Filter these entries down to lines holding "folder".

══ SUPPLIED RECORDS ══

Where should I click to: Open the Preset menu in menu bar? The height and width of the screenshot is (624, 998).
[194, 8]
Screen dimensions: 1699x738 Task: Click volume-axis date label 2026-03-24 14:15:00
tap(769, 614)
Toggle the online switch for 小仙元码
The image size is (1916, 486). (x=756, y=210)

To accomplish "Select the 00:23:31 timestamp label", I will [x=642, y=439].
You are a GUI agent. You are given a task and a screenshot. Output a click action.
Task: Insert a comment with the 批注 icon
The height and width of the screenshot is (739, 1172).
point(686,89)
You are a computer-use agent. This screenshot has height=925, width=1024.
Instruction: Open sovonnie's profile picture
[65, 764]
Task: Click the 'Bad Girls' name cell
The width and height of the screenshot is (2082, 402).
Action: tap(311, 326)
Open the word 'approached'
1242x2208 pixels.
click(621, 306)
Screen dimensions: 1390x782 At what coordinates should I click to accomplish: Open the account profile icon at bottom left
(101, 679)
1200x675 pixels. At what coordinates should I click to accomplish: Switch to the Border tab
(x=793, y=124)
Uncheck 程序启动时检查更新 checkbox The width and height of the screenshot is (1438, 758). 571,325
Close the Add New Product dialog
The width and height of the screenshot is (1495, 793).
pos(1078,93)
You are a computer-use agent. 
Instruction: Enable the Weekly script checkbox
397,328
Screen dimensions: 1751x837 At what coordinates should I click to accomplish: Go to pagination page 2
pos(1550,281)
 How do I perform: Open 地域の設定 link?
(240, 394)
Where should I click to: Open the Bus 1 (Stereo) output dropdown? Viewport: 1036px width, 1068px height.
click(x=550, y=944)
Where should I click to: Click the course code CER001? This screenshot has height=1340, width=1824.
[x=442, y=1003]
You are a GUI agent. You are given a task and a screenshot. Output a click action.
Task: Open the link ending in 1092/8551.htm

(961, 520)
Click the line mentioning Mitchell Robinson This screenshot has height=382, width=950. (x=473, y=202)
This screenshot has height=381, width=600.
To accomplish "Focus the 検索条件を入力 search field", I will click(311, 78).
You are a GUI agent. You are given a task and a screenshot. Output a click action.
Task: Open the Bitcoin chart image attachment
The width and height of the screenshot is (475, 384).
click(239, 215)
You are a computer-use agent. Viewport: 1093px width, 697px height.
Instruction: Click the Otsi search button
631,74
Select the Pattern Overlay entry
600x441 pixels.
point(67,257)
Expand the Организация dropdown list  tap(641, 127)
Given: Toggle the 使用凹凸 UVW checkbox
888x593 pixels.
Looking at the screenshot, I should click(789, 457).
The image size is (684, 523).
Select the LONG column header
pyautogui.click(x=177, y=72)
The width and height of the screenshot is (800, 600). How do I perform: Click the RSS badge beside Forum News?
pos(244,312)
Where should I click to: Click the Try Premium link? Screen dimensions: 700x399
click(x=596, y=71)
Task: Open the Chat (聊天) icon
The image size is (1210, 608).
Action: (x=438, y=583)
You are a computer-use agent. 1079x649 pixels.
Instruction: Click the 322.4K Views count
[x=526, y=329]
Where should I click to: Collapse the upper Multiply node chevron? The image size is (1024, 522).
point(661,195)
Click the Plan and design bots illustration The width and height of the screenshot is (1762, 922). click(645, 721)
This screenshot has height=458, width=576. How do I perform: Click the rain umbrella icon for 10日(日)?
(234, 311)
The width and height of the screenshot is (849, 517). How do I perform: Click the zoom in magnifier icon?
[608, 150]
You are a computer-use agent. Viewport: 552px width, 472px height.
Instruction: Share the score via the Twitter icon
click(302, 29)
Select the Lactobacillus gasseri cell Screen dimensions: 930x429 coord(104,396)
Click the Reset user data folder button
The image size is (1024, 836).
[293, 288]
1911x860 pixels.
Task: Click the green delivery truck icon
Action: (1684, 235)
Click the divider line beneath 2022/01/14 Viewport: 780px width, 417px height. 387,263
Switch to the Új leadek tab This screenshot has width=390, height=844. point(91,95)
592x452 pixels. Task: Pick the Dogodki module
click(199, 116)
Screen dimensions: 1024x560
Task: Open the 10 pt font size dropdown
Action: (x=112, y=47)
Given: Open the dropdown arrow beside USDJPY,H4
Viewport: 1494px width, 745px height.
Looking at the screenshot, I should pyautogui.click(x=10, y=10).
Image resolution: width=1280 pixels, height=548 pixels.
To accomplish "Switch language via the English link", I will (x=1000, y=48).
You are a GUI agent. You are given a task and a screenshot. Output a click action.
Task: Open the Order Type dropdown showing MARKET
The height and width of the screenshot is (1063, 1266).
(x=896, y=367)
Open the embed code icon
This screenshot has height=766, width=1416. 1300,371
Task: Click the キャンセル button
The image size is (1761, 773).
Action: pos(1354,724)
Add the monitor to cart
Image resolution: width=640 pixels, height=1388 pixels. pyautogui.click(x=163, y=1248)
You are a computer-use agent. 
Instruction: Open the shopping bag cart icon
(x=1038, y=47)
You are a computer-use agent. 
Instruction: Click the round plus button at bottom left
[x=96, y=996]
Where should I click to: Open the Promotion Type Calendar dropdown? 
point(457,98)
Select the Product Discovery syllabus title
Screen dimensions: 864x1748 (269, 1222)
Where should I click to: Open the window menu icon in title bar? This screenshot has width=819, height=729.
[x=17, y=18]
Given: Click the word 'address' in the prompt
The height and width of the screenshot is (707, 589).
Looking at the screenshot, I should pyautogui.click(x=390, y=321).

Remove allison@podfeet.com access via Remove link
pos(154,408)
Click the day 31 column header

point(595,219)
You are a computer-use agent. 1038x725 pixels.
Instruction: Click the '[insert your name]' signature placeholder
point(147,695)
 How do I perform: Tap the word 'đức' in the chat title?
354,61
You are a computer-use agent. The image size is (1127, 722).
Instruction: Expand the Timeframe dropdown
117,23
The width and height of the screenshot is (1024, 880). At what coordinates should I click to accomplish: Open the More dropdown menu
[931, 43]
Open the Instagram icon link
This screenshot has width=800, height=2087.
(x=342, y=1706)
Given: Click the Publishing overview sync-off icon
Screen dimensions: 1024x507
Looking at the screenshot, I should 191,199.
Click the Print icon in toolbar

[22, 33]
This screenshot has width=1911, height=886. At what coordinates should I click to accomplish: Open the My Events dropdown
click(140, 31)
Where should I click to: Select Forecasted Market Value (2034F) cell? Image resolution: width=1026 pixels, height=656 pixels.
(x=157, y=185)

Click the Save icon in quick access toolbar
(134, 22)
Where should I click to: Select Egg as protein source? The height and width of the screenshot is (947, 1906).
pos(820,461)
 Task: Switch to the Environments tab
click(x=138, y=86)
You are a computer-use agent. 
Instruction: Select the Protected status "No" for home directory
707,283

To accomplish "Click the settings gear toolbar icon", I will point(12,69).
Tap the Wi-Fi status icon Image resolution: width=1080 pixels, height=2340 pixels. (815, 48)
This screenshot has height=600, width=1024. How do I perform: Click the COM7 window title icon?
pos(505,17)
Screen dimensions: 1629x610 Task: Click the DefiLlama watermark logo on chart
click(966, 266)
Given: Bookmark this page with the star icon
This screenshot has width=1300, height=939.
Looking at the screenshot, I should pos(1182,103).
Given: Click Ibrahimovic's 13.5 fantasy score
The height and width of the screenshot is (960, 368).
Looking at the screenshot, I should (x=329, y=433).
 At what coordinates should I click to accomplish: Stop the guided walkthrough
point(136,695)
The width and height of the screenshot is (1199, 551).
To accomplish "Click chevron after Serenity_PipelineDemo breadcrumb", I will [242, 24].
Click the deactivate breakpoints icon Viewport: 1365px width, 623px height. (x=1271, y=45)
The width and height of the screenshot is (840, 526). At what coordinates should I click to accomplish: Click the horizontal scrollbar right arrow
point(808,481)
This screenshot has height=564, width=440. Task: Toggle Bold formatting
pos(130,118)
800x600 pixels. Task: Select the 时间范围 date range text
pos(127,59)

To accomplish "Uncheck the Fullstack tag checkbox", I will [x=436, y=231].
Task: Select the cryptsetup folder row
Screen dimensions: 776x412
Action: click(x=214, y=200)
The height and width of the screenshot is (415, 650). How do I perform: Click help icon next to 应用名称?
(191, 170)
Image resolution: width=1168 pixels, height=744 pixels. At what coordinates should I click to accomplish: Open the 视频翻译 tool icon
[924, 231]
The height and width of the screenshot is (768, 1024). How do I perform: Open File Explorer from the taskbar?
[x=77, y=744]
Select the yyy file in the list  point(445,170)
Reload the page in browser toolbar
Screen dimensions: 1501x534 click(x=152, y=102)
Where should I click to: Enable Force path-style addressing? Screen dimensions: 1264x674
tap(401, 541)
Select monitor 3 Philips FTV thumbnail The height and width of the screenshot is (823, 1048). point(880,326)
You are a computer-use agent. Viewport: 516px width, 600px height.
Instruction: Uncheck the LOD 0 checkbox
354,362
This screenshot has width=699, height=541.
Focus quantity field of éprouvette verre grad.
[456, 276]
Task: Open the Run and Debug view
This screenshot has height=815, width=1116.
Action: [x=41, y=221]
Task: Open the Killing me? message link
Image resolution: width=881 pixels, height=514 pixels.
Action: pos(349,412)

═══

* OUTPUT OF THE TASK
Click the Reset user data folder button
Task: Select the cryptsetup folder row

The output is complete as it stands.